Sample Specific Subfolders
melR1_001
The contents of this folder look like this:
These subfolders contain the same plots we looked at earlier but stored as individual PDFs. Although they are not grouped with all other samples, they still show the same standardized color scale used in the scaled_profiles
PDF shown above. The simple_vector_profile
shows a simplified version of the profiles (an area plot instead of a bar plot). We include this as a smaller, but still vector-based file that may be useful for some visual display purposes. This folder also includes depth_counts
which has raw output of depth of every postion and variants relative to the reference sequence.
scaled_profiles_allrefs
This folder contains color-enhanced profiles for the entire run (i.e., all reference sequences) that are shown on the same color scale. This is similar to the scaled_profiles.pdf
file found in the output folders for each reference sequence, except that the color scale is set based on the maximum coverage for all profiles in the run, instead of the maximum observed within a reference sequence. Scanning the PDFs in this folder is a good way to identify interesting patterns across repeats.

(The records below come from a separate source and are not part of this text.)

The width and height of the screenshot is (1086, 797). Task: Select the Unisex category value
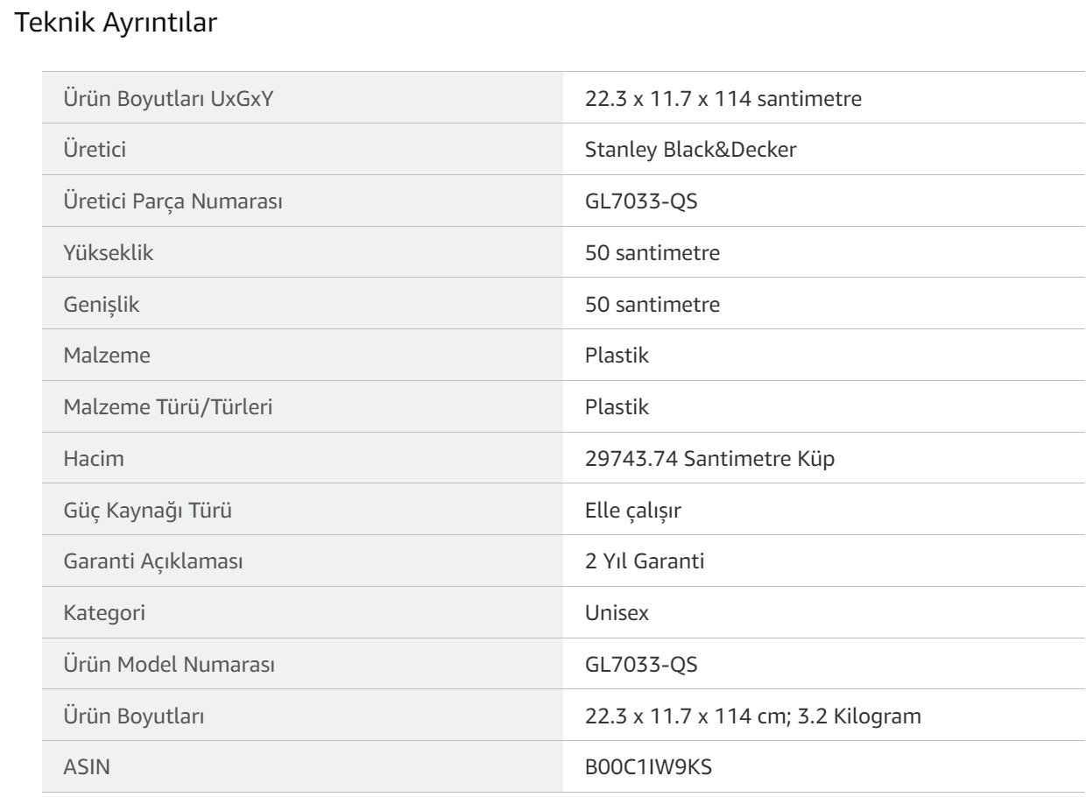[617, 613]
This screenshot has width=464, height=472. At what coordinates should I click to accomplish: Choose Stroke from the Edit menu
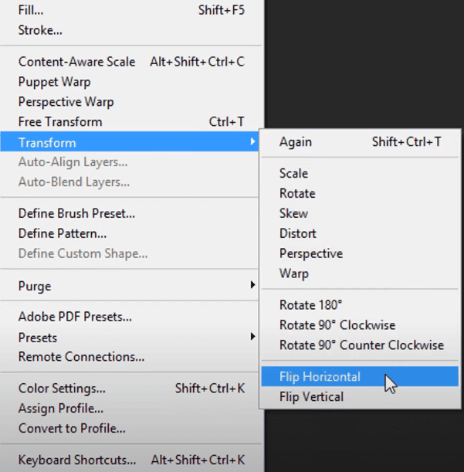point(40,30)
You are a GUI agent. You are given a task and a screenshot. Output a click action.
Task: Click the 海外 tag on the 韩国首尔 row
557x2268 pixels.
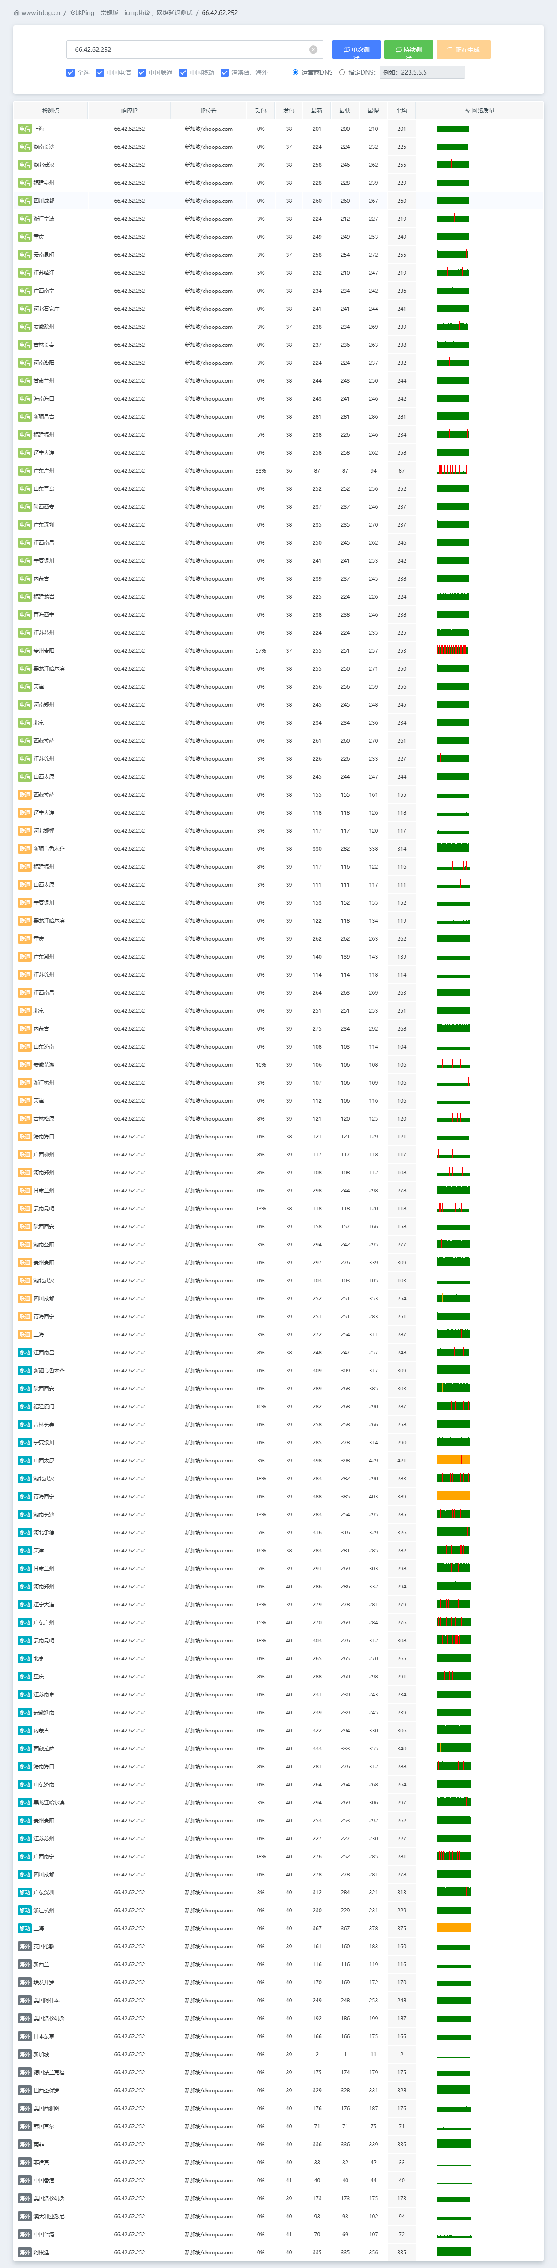click(25, 2126)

Correlation Analysis Output
Four output folders are generaged by the correlation analysis (i.e., ‘-corr’ flag).
correlation_boxplots_by_group
This folder contains boxplots for each group defined in user_groups.txt. The boxplots combine correlation values across all repeat references used in the run. Each group has its own plot.
correlation_boxplots_by_reference
This folder contains boxplots that show correlation of profile shape within and between user-defined groups for individual repeat references in the run.
correlation_data
This folder contains correlation matrices for each reference. The matrices show all the correlation values among all samples for a reference. Each refrence has its own matrix.
correlation_histograms
This folder contains histograms of within and between-group correlation values for each reference.
correlation_summary.csv
This table contains average values of within and between each group correlation values for each reference. It summarizes information for all correlation done in the run.
Troubleshooting
If you get a formatting error related to reference sequences, check that the file is in FASTA format and that it has Unix LF (an empty line at the end of the file) – this is standard among all linux and macOS text files.